European Journal of Medicinal Chemistry p. 116 - 128 (2019)
Update date:2022-08-04
Topics:
do Espírito Santo, Rafael Dias
Velásquez, ángela María Arenas
Passianoto, Luana Vitorino Gushiken
Sepulveda, Alex Arbey Lopera
da Costa Clementino, Leandro
Assis, Renata Pires
Baviera, Amanda Martins
Kalaba, Predrag
dos Santos, Fábio Neves
éberlin, Marcos Nogueira
da Silva, Gil Valdo José
Zehl, Martin
Lubec, Gert
Graminha, Márcia Aparecida Silva
González, Eduardo René Pérez
Leishmaniasis is a group of diseases caused by protozoan parasites from the genus Leishmania.
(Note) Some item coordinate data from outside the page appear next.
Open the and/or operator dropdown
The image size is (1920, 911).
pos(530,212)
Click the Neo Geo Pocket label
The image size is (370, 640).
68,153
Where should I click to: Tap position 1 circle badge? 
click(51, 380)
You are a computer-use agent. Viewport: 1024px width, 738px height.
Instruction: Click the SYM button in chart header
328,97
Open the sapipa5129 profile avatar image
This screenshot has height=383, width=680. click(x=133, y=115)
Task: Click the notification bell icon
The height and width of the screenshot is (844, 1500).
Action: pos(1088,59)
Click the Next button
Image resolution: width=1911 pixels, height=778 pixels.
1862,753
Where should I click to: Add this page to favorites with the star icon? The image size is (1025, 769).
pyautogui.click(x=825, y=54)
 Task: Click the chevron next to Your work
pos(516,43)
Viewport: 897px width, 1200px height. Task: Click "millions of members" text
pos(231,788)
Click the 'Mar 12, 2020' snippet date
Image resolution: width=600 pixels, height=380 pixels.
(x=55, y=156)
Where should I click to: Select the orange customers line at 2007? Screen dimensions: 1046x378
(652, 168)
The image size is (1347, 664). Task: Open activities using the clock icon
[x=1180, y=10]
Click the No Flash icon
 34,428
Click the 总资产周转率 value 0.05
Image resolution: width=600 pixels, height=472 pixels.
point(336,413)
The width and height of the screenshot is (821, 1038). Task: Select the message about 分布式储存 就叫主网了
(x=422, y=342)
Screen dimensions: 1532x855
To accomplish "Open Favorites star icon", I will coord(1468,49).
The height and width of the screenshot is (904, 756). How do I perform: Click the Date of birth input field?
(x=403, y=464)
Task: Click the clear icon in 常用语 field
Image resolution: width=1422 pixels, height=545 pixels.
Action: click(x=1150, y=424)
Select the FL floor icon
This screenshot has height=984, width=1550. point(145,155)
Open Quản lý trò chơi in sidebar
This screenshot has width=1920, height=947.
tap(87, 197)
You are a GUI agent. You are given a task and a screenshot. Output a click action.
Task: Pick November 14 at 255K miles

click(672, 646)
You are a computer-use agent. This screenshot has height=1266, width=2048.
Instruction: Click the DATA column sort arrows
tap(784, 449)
There are estimated 1.3 million new cases annually with a mortality of 20,000–30,000 per year, when patients are left untreated. Current chemotherapeutic drugs available present high toxicity and low efficacy, the latter mainly due to the emergence of drug-resistant parasites, which makes discovery of novel, safe, and efficacious antileishmanial drugs mandatory. The present work reports the synthesis, characterization by ESI-MS, 1H and 13C NMR, and FTIR techniques as well as in vitro and in vivo evaluation of leishmanicidal activity of guanidines derivatives presenting lower toxicity. Among ten investigated compounds, all being guanidines containing a benzoyl, a benzyl, and a substituted phenyl moiety, LQOF-G2 (IC50-ama 5.6 μM; SI = 131.8) and LQOF-G7 (IC50-ama 7.1 μM; SI = 87.1) were the most active against L. amazonensis intracellular amastigote, showing low cytotoxicity to the host cells according to their selectivity index. The most promising compound, LQOF-G2, was further evaluated in an in vivo model and was able to decrease 60% of the parasite load in foot lesions at a dose of 0.25 mg/kg/day. Moreover, this guanidine derivative demonstrated reduced hepatotoxicity compared to other leishmanicidal compounds and did not show nephrotoxicity, as determined by the analyses of biomarkers of hepatic damage and renal function, which make this compound a potential new hit for therapy against leishmaniasis.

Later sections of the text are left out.